Many patients with head-and-neck (H&N) cancer have tumor shrinkage and/or weight loss during the course of radiotherapy. We conducted this retrospective study to determine the dosimetric effects of repeat computed tomography (CT) imaging and replanning during the course of intensity-modulated radiotherapy (IMRT) on both normal tissues and target volumes. A retrospective chart review identified 13 patients with H&N cancer treated with IMRT who had repeat CT imaging and replanning during the course of radiotherapy. The first IMRT plan for each patient was generated based on the original planning CT scan acquired before the start of treatment. Because of tumor shrinkage or weight loss during radiotherapy, a second CT scan was acquired, and a new plan was generated and used to complete the course of IMRT. CT-CT fusion was used to correct patient positioning differences between the scans. By using a commercial inverse IMRT planning system, a hybrid IMRT plan was generated for each patient by applying the beam configurations of the first IMRT plan (including the intensity profile of each beam) to the anatomy of the second CT scan. The dose-volume histograms of the actual and hybrid IMRT plans were compared using analysis of variance methods for repeated measures. All patients had locally advanced, nonmetastatic Stage III or IV disease, including 6 nasopharynx, 6 oropharynx, and 1 unknown primary site. All patients were treated with concurrent platinum-based chemotherapy. When replanning vs. not replanning was compared, the hybrid IMRT plans (without replanning) demonstrated reduced doses to target volumes and increased doses to critical structures.

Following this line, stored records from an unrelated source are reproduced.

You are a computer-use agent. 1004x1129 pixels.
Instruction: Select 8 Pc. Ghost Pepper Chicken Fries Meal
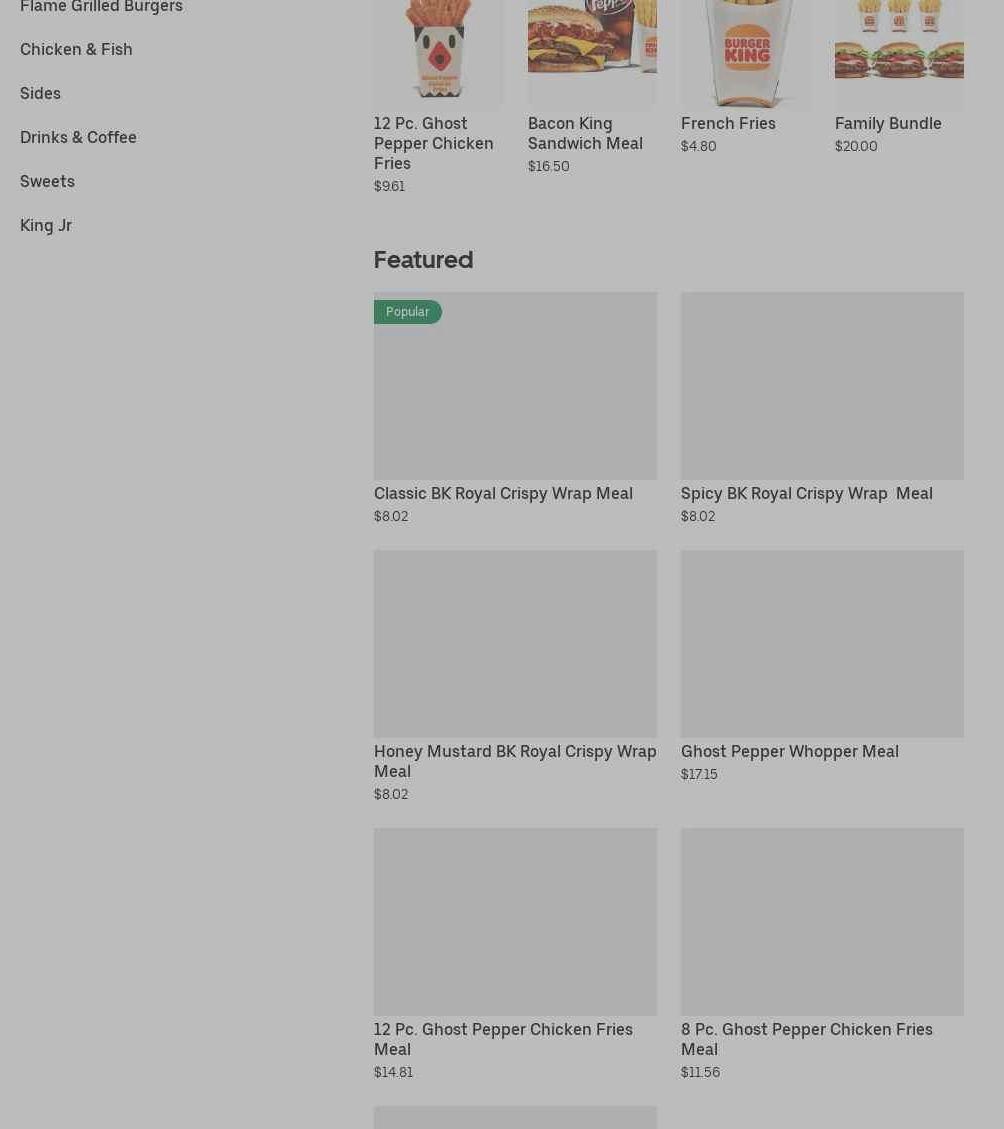[807, 1039]
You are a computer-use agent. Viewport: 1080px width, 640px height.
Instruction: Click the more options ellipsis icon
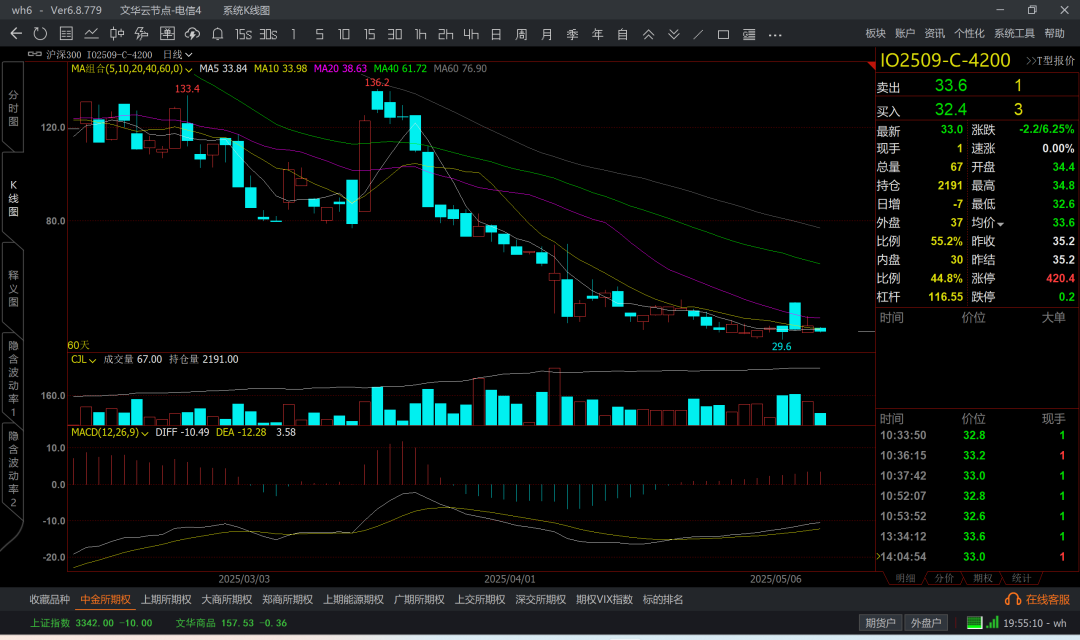tap(775, 34)
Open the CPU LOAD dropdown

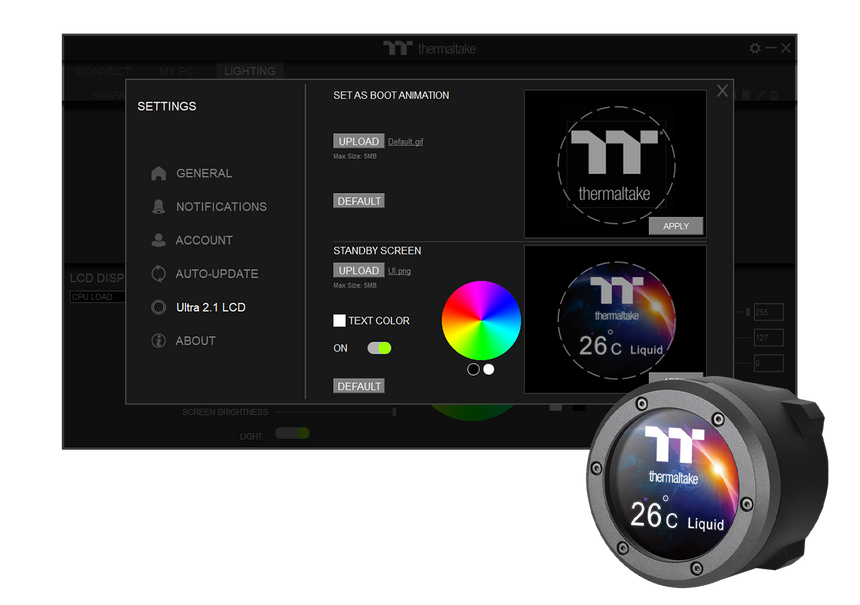(97, 295)
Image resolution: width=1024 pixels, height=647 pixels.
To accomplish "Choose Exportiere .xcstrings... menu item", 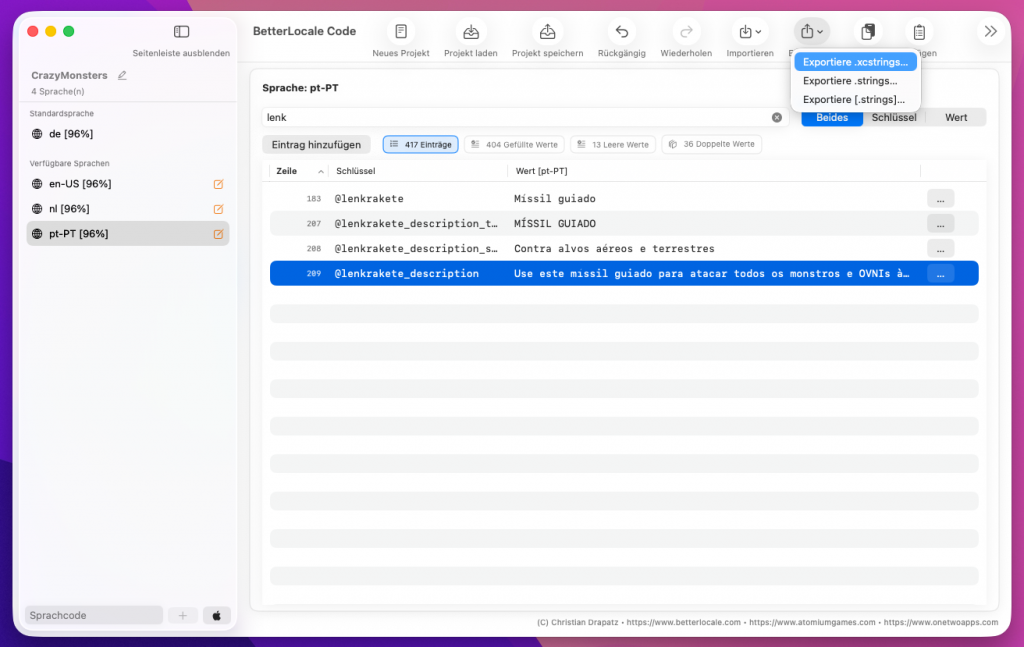I will 855,62.
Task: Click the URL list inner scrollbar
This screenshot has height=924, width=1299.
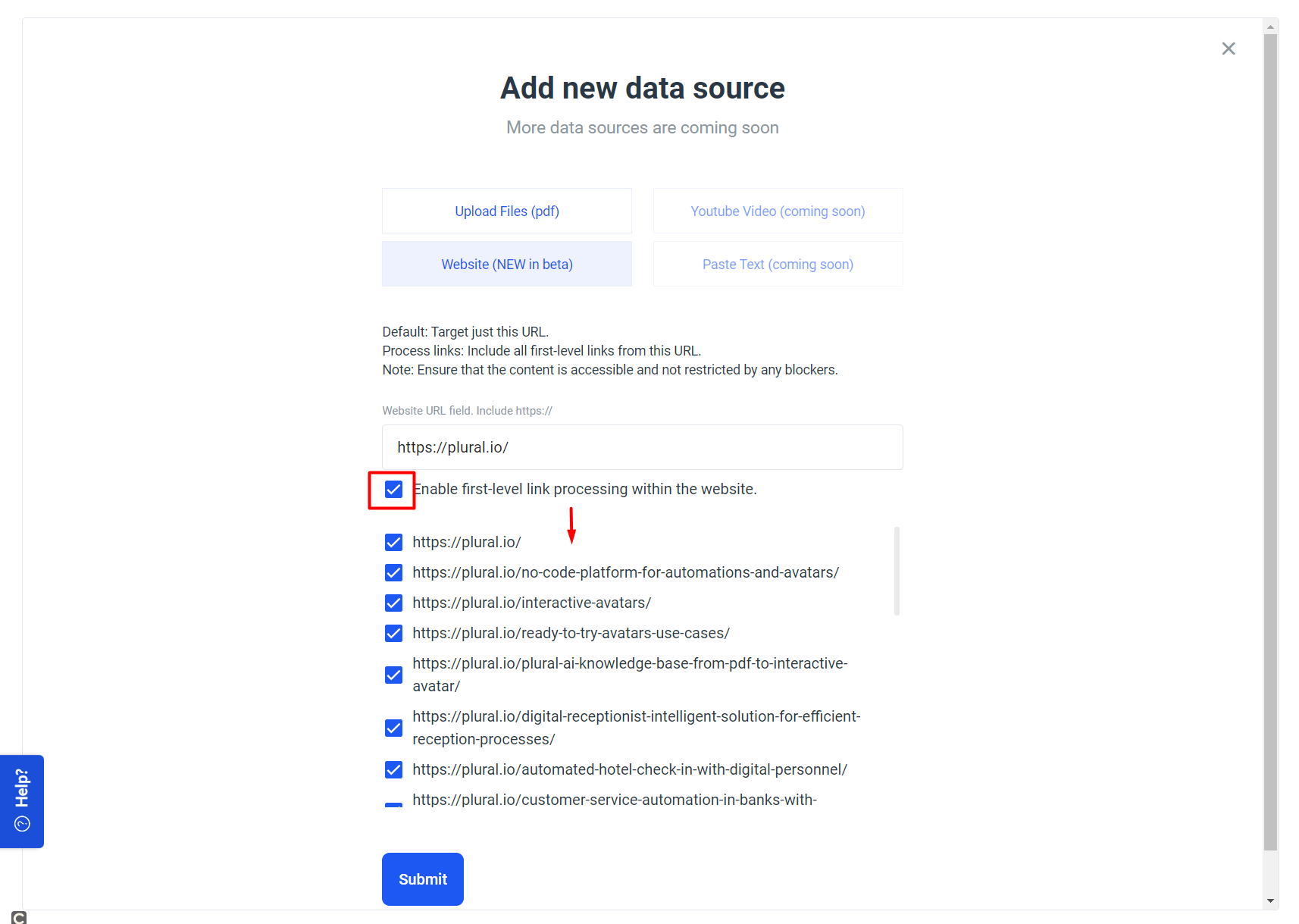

The doses to 95% (D95) of the planning target volumes of the gross tumor volume (PTVGTV) and the clinical target volume (PTVCTV) were reduced in 92% of patients, by 0.8-6.3 Gy (p=0.02) and 0.2-7.4 Gy (p=0.003), respectively. The maximum dose (Dmax) to the spinal cord increased in all patients (range, 0.2-15.4 Gy; p=0.003) and the brainstem Dmax increased in 85% of patients without replanning (range, 0.6-8.1 Gy; p=0.007). Repeat CT imaging and replanning during the course of IMRT for selected patients with H&N cancer is essential to identify dosimetric changes and to ensure adequate doses to target volumes and safe doses to normal tissues. Future prospective studies with larger sample sizes will help to determine criteria for repeat CT imaging and IMRT replanning for H&N cancer patients undergoing radiotherapy.